I looked at the clothes, torn jeans sewn with shells, turquoise and brass clips from antique horse bridles. Her necklaces and bracelets made of real turquoise almost resembled the Navajo jewelry which paralleled both the revivalism of the American Indian Movement in the 1970s. I asked how she comes upon her design inspiration.

“I find comfort in designing clothes. As I start to threat a turquoise bead or sew a small conch shell onto a pair of jeans a pattern emerges. When the pattern is right it feels good. This is what I seek is the comfort in color juxtapositions and in revealing an ethnicity under the cool tapestry of color and materials which emerges. This makes me feel good. The process is almost more important then the result. That’s why many in Lhasa do not consider me to be just a fashion designer but an artist.”

“As an artist what is your inspiration,” I asked sipping more tea. “More specifically, what is the message underlying your work?”

“The creation of my fashion line symbolizes a kind of revival of Tibetan ethnicity and pride. As I wandered through the fashion boutiques of Lhasa over the past few years something disappointed me.

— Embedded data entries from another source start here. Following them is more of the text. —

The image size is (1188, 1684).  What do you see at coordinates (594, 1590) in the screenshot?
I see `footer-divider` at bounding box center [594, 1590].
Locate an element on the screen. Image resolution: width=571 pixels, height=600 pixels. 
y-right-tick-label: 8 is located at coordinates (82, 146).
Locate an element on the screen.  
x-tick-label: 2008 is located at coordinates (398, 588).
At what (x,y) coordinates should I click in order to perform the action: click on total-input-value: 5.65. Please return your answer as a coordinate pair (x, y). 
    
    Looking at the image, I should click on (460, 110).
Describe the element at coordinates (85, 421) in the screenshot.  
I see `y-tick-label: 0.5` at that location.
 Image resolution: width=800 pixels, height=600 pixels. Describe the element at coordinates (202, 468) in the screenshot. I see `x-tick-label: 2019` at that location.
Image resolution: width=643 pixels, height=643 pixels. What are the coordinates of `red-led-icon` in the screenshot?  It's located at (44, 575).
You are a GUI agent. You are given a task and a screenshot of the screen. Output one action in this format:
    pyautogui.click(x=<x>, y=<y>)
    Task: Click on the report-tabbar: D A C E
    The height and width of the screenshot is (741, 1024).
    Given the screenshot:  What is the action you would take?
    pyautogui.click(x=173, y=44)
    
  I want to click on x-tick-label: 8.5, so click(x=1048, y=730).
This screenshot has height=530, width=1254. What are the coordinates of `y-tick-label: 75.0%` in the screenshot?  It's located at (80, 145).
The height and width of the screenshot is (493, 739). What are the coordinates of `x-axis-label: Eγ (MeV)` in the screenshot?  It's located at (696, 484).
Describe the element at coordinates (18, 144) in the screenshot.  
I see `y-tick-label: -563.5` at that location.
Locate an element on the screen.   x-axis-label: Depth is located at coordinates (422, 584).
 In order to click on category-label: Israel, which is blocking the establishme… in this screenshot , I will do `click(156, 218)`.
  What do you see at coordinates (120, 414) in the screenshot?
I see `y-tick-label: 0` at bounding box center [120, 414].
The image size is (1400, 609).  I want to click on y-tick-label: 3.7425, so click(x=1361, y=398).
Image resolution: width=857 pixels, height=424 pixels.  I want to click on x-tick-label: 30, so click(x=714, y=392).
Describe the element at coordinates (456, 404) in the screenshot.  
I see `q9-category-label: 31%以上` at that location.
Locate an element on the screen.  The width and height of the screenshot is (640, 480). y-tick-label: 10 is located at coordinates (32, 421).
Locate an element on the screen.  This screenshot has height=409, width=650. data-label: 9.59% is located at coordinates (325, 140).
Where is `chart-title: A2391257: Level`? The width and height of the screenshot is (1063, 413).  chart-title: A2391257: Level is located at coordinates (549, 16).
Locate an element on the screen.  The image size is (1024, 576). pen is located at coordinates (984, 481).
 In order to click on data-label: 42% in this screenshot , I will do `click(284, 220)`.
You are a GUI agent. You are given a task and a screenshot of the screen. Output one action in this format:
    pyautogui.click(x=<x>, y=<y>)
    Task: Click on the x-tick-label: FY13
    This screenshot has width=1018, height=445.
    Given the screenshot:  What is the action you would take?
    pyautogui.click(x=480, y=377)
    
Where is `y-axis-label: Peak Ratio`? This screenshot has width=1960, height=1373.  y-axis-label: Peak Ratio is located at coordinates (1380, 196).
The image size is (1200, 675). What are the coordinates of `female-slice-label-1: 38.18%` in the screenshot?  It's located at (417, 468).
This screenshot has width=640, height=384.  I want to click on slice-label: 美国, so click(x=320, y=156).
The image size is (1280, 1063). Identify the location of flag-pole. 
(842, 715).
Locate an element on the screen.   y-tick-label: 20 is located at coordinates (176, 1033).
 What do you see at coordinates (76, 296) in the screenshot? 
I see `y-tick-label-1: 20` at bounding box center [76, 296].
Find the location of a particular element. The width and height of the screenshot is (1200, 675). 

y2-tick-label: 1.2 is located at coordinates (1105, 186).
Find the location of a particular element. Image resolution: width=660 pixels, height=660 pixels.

All of the hip clothing comes from either Nepal, India or Thailand. So there is nothing which is really Tibetan. From last year I began collecting different fabrics and patterns. Then I began collecting Tibetan antique pieces, many from my home region of Amdo. I was determined to open my own fashion boutique and create a purely new age Tibetan line.”

“With support from Shambhala Foundation, I opened the ‘Nomads Boutique’ this July. My theme is ‘Tibetan style by Tibetans for the nomad in us all.’ I think a lot of people come to Lhasa searching for something but they cannot find it. Maybe this is spiritual maybe it is just a kind of desire for unlimited freedom which our modern high-paced society does not offer. Sometimes I sit in my shop threading turquoise necklaces and see tourists visiting from overseas or other parts of China. They seem so stressed while I feel so relaxed. If they can break out of their suits and ties and wear some of the things I do, then at least in the end they may feel a bit freer.”

In addition to her experimental inroads as fashion designer, Renzhen Deki possesses many talents such as yoga instructor, actress and model. She was selected as the top Tibetan image model for “Tibet-Youth Song” Competition and has made numerous appearances on Chinese television.